Only one stretch of the data below should be repeated: the lines from the line containing "How do I perform: Click the Before" through the line containing "How do I perform: Select the", inclusive, exactly as they are.

● Working data:
+ + + + +

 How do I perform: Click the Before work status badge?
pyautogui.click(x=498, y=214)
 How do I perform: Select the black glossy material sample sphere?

+ + + + +

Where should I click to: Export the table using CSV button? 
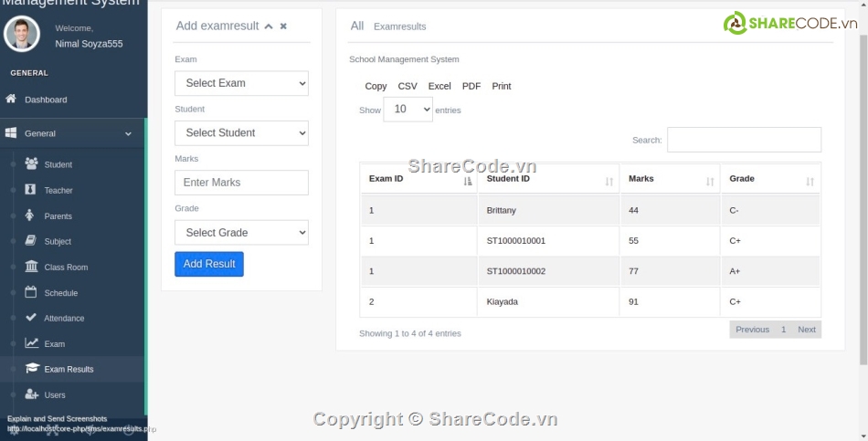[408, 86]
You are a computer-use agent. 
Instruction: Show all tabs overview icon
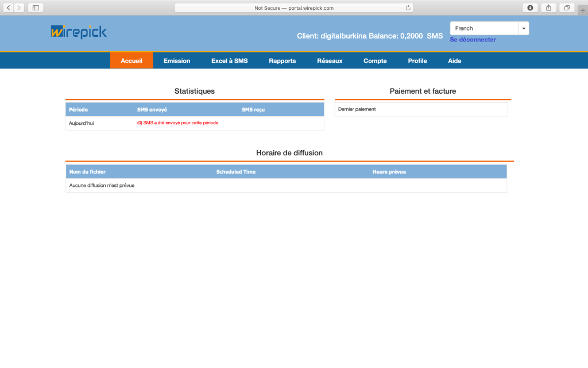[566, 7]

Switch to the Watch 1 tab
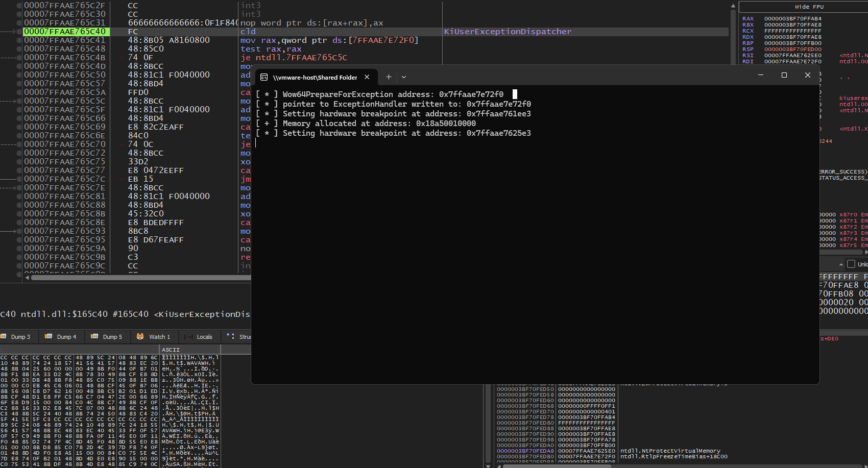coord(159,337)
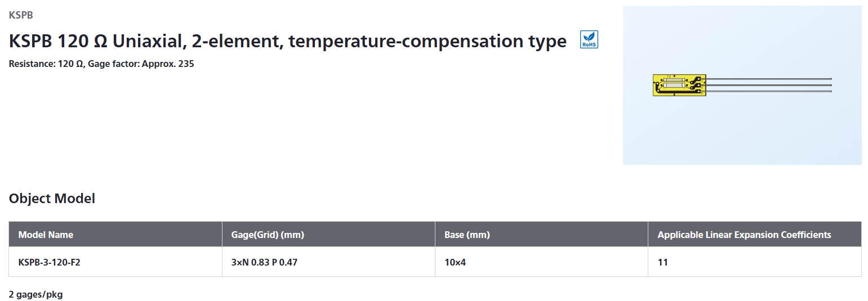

+ + + + +

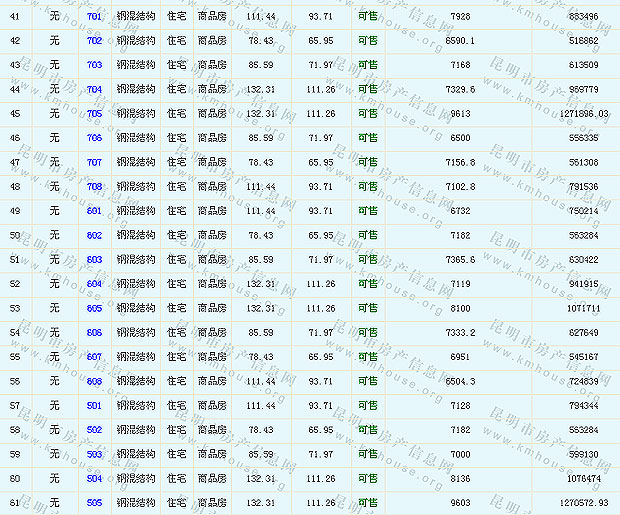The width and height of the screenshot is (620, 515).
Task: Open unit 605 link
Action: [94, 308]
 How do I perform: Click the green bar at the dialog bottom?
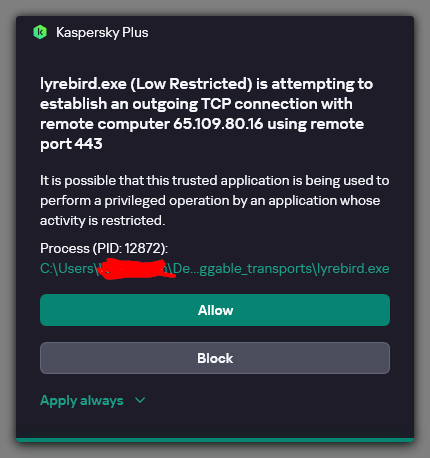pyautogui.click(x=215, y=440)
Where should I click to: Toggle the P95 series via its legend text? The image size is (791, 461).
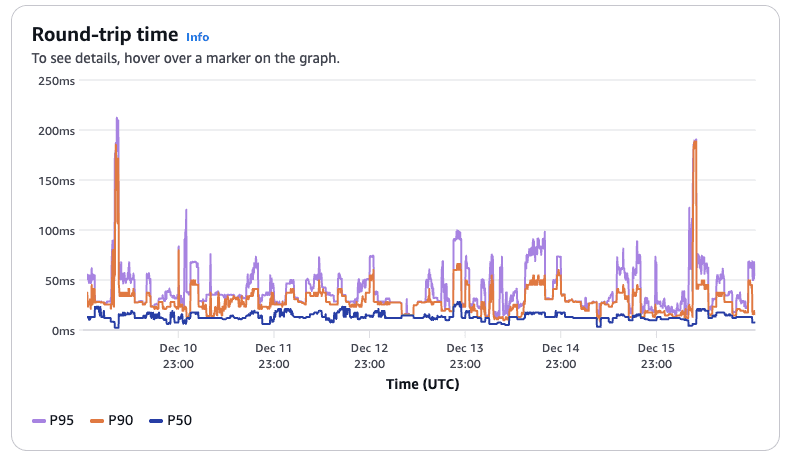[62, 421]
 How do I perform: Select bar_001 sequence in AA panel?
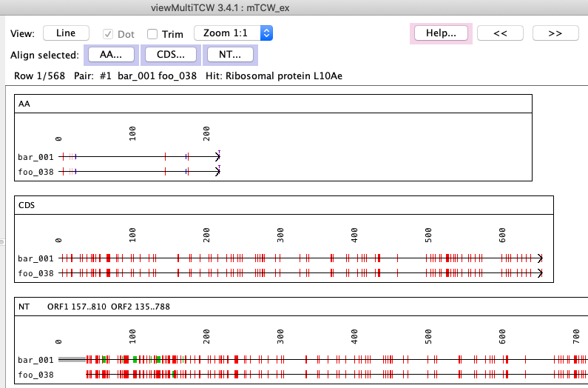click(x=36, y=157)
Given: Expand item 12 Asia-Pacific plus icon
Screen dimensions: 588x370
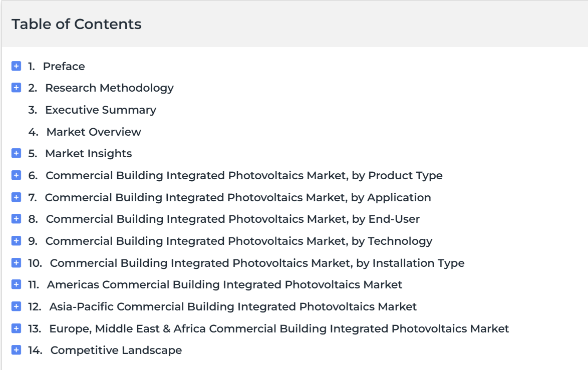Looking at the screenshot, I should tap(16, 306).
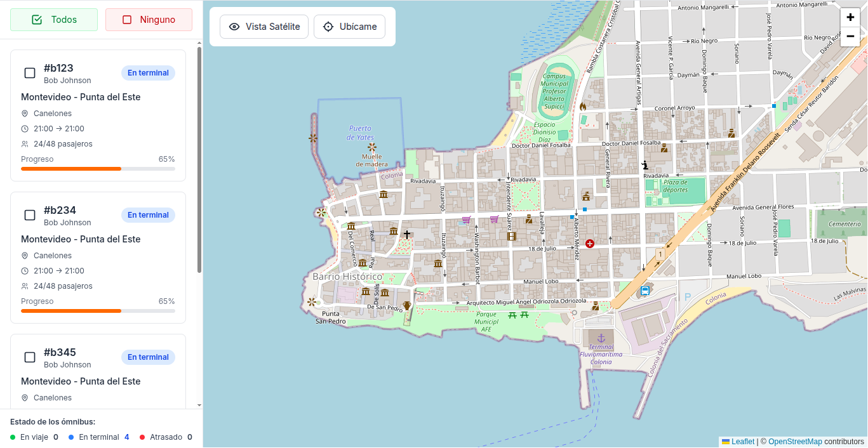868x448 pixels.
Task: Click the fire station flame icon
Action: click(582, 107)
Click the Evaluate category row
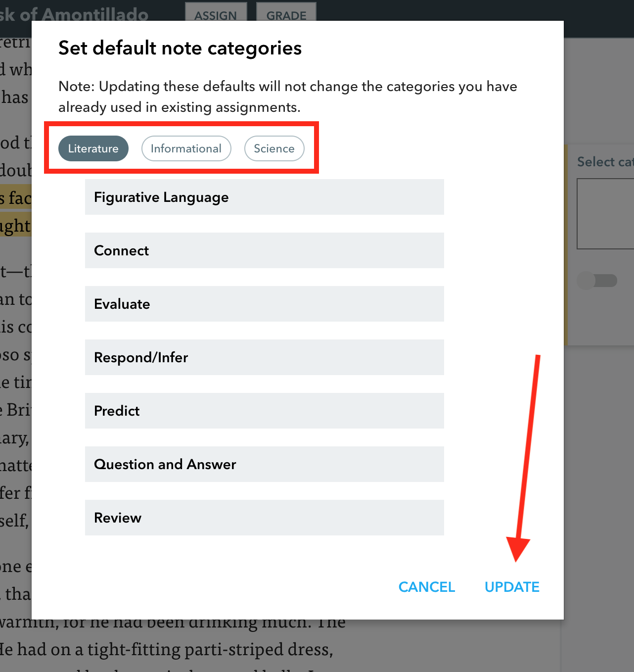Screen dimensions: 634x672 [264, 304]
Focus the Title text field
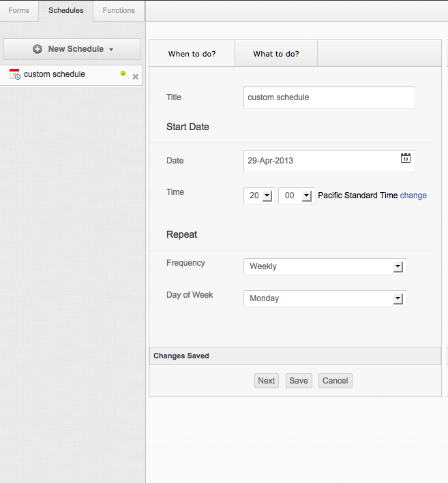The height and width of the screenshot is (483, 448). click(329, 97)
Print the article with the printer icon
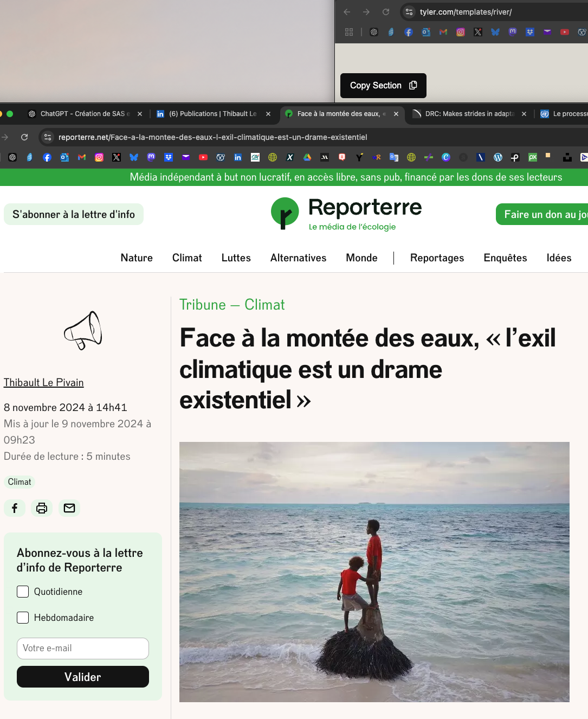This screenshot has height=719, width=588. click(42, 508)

+ + + + +

● Exercise result:
 How do I perform: Click the Before work status badge?
pyautogui.click(x=498, y=214)
 How do I perform: Select the black glossy material sample sphere?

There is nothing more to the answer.